Pourtant la simplicité et la réalité sont bien là. Les processus dégénérescents dans lesquels sont
parachutés ces objets ne les rendent pas pour autant si étrangers ou en dehors du possible ou de
l’envisageable. Bien au contraire, si leur fonctionnalité est préservée (le clapier à lapin est utilisé
ainsi, de même, l’« Enceinte acoucoustique » fonctionne comme telle), c’est avant tout pour en
révéler les potentialités esthétiques et poétiques. Il ne s’agit pas d’une transgression de l’objet,
mais plutôt d’une transfiguration.
Avec « Auto Focus » (2002), Ceal Floyer exploitait le système inhérent à un projecteur de
diapositives pour le faire rentrer dans une poésie de l’image et de l’objet mécanique. Utilisé
ordinairement pour attirer notre attention sur autre chose – ici une image – l’objet source, le
projecteur, fonctionne en système clos, sans diapositives à enclencher, et projette sur le mur une
surface carrée blanche, rendant impossible la vision nette de l’image. La mise au point de
l’appareil est ainsi en perpétuel mouvement, offrant simplement le spectacle d’une machine
orientée sur elle-même. Le disfonctionnement implicite au processus de révélation de l’image
devient source d’art. « Sans titre (vélo) » (2005) de Stéphane Vigny semble reprendre cette même
idée de la machine célibataire et poétique. Un vélo, dont la roue avant tourne en roue libre sans
jamais s’arrêter, est étendu sur le sol, comme suite à un choc accidentel. Pourtant, rien à chercher
au-delà de cette vacance que le spectacle de l’improbabilité de cet objet en un lieu d’exposition.

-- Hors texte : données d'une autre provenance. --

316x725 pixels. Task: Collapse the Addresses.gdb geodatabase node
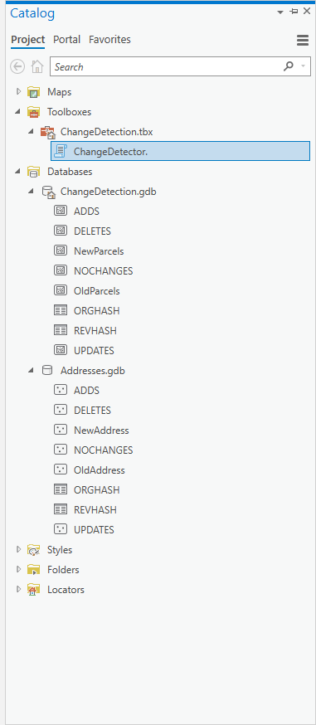click(x=31, y=370)
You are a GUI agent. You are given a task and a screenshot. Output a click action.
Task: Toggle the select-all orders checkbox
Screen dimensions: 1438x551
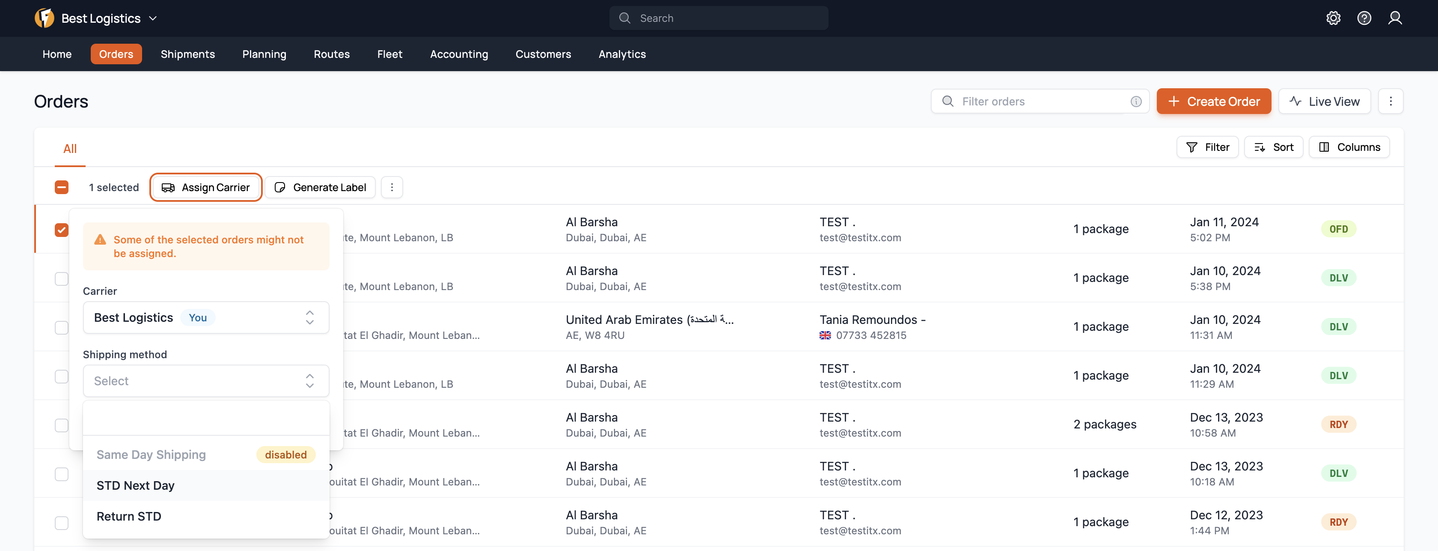61,187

Même si le souvenir de Melody Nelson, tout juste tombée de bicyclette, semble hanter la pièce, le
vélo s’offre, sans artéfact apparent, comme une (sculpture) mécanique à observer, sans pour
autant tomber dans l’extatique. A l’inverse par exemple du sophistiqué vélo hollandais de
Jonathan Monk (« Constantly Moving Whilst Standing Still », 2005) où l’idée même de véhicule
utilitaire est annulée par la rotation inversée et synchronisée des deux roues, le vélo de Stéphane
Vigny nous plonge dans une étrange narration au temps arrêté.

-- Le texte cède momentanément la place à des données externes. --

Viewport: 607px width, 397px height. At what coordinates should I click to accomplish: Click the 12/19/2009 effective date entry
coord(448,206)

Si les œuvres sont toujours contaminées par un contexte qui influence leur vision, Stéphane Vigny
semble jouer avec les principes contemporains d’exposition des œuvres, comme s’il suffisait à leur
donner un caractère exceptionnel. Issue de ce croisement culturel complexe, chaque sculpture se
caractérise ainsi comme à la limite de l’improbable dans le monde réel, et néanmoins justifiée et
pertinente dans le monde muséal. Une façon de repenser la construction de notre regard sur les
objets qui nous entourent quotidiennement et ceux pour lesquels nous recherchons une valeur.